Please return exactly the lines from the top of the data through the line that contains "[ВКонтакте] (197, 2196)", and skip all pictures.

» Stored items
──────────

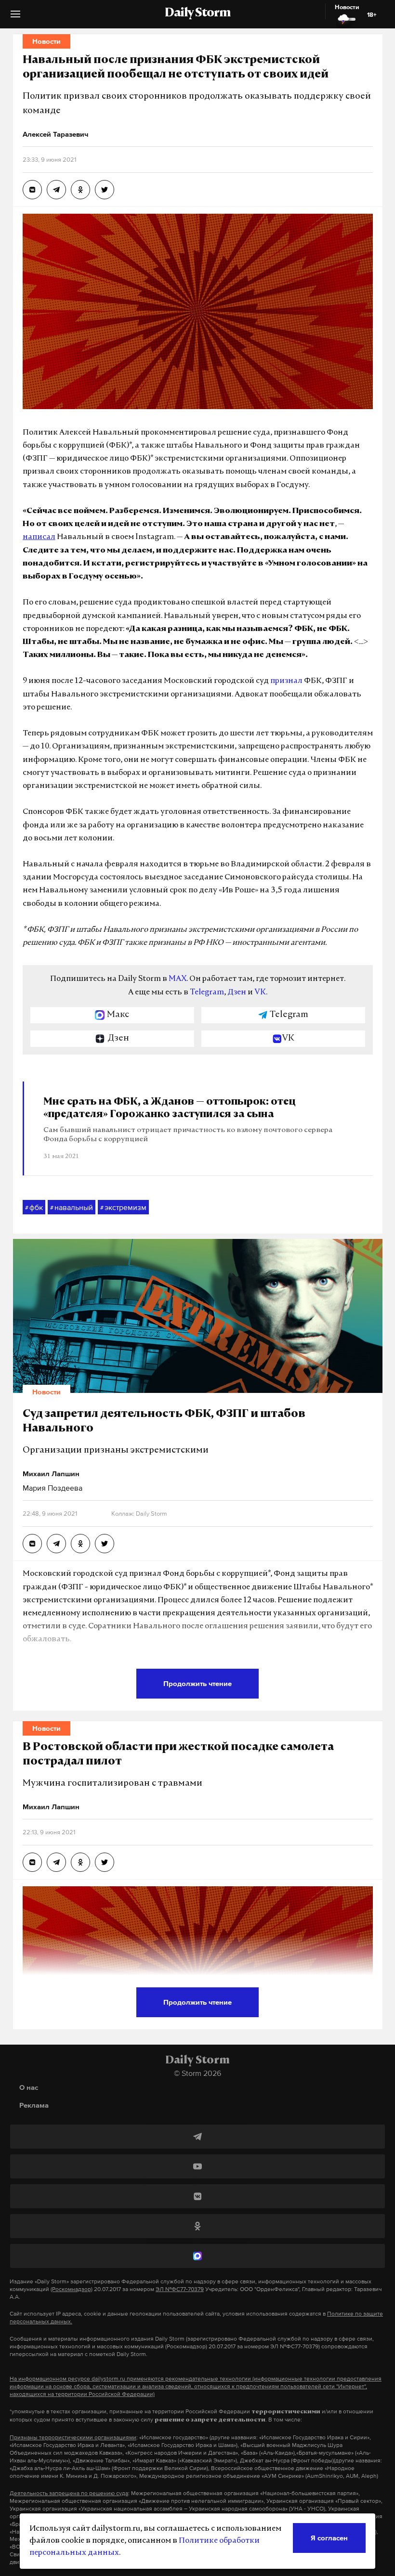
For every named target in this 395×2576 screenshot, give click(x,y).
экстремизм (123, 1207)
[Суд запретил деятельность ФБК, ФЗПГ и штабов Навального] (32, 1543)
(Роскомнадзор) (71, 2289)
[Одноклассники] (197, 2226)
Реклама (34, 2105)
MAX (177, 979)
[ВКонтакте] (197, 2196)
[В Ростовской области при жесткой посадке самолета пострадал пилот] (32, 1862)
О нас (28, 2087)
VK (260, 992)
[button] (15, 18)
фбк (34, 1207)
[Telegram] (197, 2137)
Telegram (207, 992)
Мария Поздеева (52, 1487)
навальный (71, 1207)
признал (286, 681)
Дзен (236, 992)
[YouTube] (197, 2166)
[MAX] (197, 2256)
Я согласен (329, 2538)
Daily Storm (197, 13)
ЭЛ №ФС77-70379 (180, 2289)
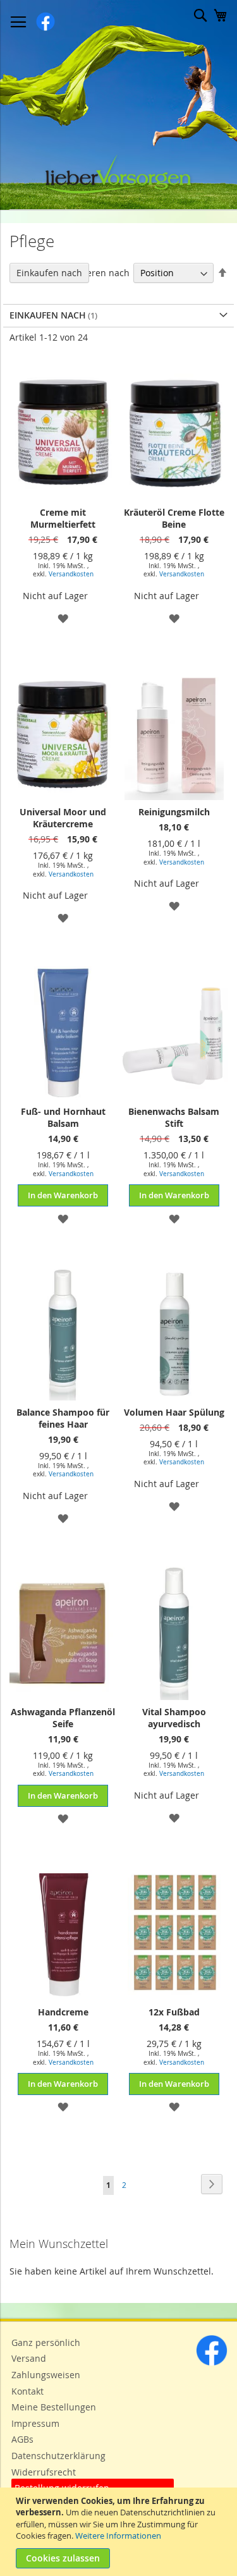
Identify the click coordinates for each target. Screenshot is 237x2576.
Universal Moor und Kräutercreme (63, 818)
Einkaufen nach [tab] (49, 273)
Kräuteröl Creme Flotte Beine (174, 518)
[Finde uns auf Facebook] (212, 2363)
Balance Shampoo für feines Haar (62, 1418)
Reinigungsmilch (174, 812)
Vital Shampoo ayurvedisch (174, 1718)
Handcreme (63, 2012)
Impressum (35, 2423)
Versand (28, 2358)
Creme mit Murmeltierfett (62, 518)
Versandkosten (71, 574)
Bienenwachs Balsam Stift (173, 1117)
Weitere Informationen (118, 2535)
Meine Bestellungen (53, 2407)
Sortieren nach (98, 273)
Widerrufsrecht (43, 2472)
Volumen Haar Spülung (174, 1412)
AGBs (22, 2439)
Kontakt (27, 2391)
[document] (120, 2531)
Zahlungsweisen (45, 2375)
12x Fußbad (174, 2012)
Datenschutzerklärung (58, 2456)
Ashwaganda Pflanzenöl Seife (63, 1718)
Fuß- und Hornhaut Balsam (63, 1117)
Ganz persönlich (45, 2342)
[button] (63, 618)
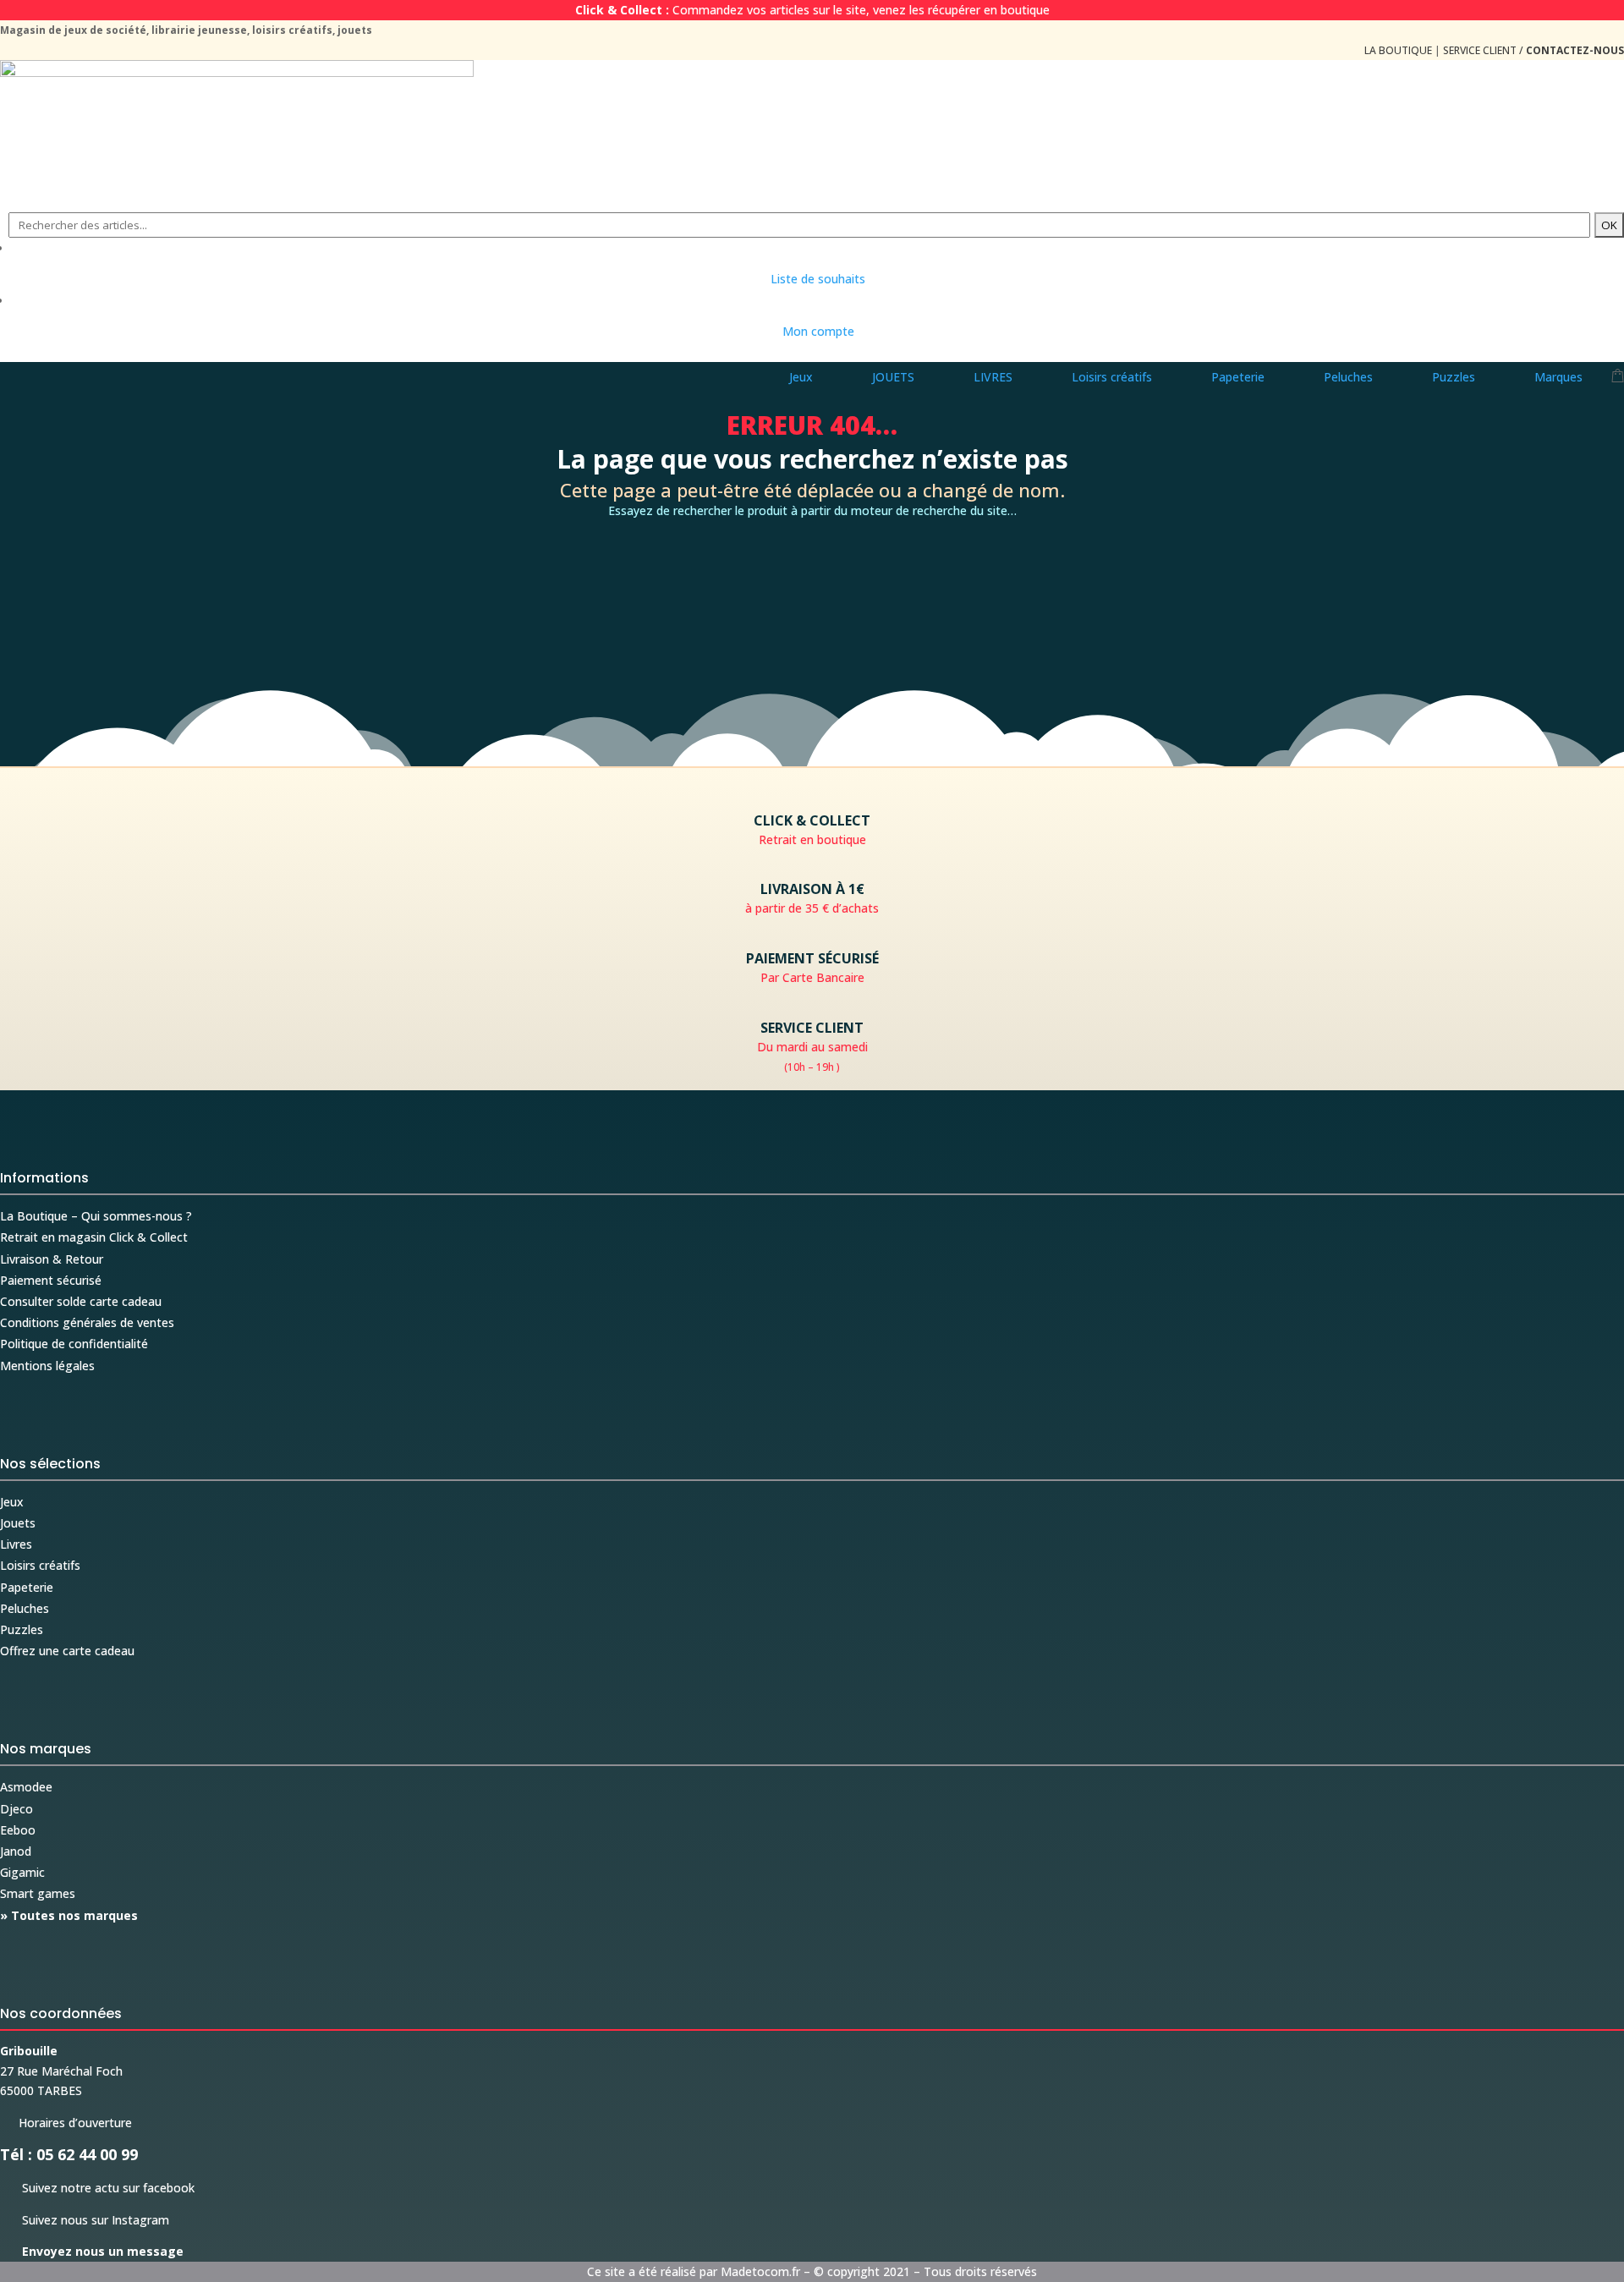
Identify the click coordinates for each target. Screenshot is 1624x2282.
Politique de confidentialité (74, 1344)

──────────

» Exercise answer
For every named target in this 395×2576 screenshot, give click(x,y).
экстремизм (123, 1207)
[Суд запретил деятельность ФБК, ФЗПГ и штабов Навального] (32, 1543)
(Роскомнадзор) (71, 2289)
[Одноклассники] (197, 2226)
Реклама (34, 2105)
MAX (177, 979)
[ВКонтакте] (197, 2196)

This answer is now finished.